Arguably, the category language, some call it "abstract", reflects mental
> undercurrents that surface as our "intuitive reasoning"; a comprehensive
> mathematical description of this "reasoning", will be, probably, even
> farther removed from the "real world" than categories and functors

and from a recent lecture (minute 37:46 of the video)

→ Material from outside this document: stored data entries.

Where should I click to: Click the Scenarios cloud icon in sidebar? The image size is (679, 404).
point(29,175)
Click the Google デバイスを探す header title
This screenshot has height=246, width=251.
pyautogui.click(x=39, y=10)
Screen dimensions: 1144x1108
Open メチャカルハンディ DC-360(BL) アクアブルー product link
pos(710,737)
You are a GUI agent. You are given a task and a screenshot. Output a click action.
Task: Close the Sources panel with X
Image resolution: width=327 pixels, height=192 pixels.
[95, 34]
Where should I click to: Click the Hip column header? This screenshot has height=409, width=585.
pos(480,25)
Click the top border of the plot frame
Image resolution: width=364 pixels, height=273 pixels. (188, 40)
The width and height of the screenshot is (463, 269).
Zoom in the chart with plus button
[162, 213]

Mikhail Gromov, "1/2 Probability by Homology", Lecture at Institut des
Hautes Études Scientifiques (IHÉS), May 17, 2022

> People tried to understand Boltzmann from the point of view of set theory,
> the corresponding probability theory was axiomatized by Kolmogorov [...]
> for me it is not adequate for most purposes. Moreover, it was never made
> rigorously [...] because it depends on  Zermelo-Fraenkel theory and
> Zermelo-Fraenkel theory never was exposed 100% I guess, because you use
> sets with measure zero and the set of them is a [...] continuum. How can we
> work with this? For me, it is a big mystery, it is not a nonsensical theory
> but it is certainly very strange stuff. Probability is not about that,
> probability is about numbers, it is more combinatorial [...] Boltzmann was
> going to the next step, in mathematics, actually, two steps[...] if you
> translate it to the modern language, it was two ideas: one was
> functoriality of certain operation and secondly use of infinitesimals [...]
> if you reinterpret Boltzmann in these terms, you have a completely
> different setting for probability theory: he was saying that there are
> systems, systems that are not sets, but systems-objects and you can
> interact with them, you have morphisms, a certain functoriality [...] in
> particular there are functors from the category of his objects, which are
> not dynamical systems, but a kind of objects imitating dynamical systems in
> ensembles of particles, by the way, this was the language used, they were
> ensembles, they were not sets, they were objects of categories [...] from a
> mathematical point of view, there were a kind of natural functors in
> certain category and this category was introduced by Boltzmann. This is my
> understanding, it was never formalized what I am saying, but they are
> pretty certain the way things are.

Kind regards,
Jose M.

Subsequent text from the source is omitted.